Also, a rich mixture is good to protect the engine. However, a lean mixture is best for both fuel economy and power. With the stoich A/F ratio of 14.7:1, being slightly rich means that you're severly lacking in free Oxygen. However, slightly lean means you have plenty of Oxygen to burn up all the fuel (as in the real world no chemical process is 100% efficient). This means you're burning the fuel in the combustion chamber more completely, and therefore getting the most out of the fuel you're using. --Silvapain, Silvapain@gmail.com, 06 September 2007
- Novous 22:57, 11 April 2006 (UTC) It seems like the statement about using leaded-gas oxygen sensors (under Common Failure Modes) in unleaded to "clean them" doesn't fit very well to the rest of the paragraph. It's interesting, but not really backed up very much by the referenced link (it's mostly word-of-mouth), and almost doesn't seem to fit the paragraph (which is on ways they fail, not necessarily maintaining them).

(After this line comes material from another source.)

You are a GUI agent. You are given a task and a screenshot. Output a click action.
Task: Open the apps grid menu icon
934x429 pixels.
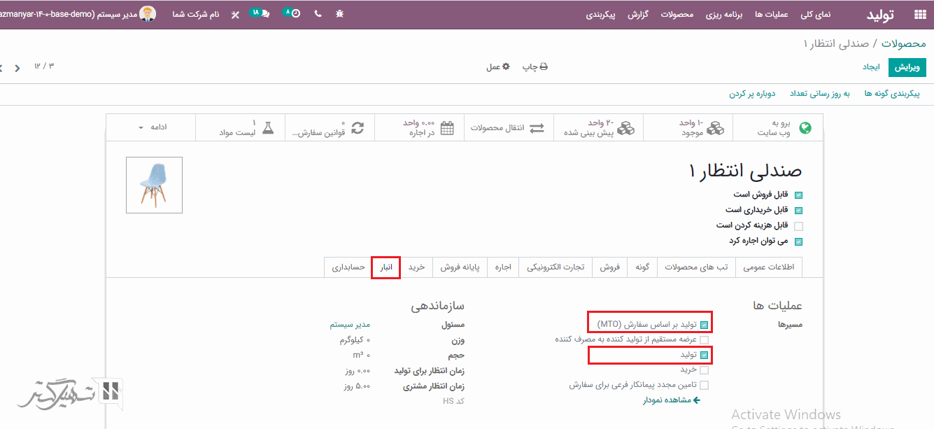[919, 14]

It appears that someone has removed the external reference section from this entry. If someone knows how to add this section back, the original links can be found in the history before 23 April.
Can anyone tell me what the resistance measurment should be on an OXYGEN SENSOR on a 97 THUNDERBIRD EXHAUST. I had the info but lost it some way. How is it measured , from between conection or to case ground cold. Must be done with a digital Fluke I know, can not be read with a SIMPSON VOM, you may blow it up due to the tip voltage on the VOM probes. THanks to anyone that can give me an answer. 4.88.10.134 15:34, 3 December 2006 (UTC)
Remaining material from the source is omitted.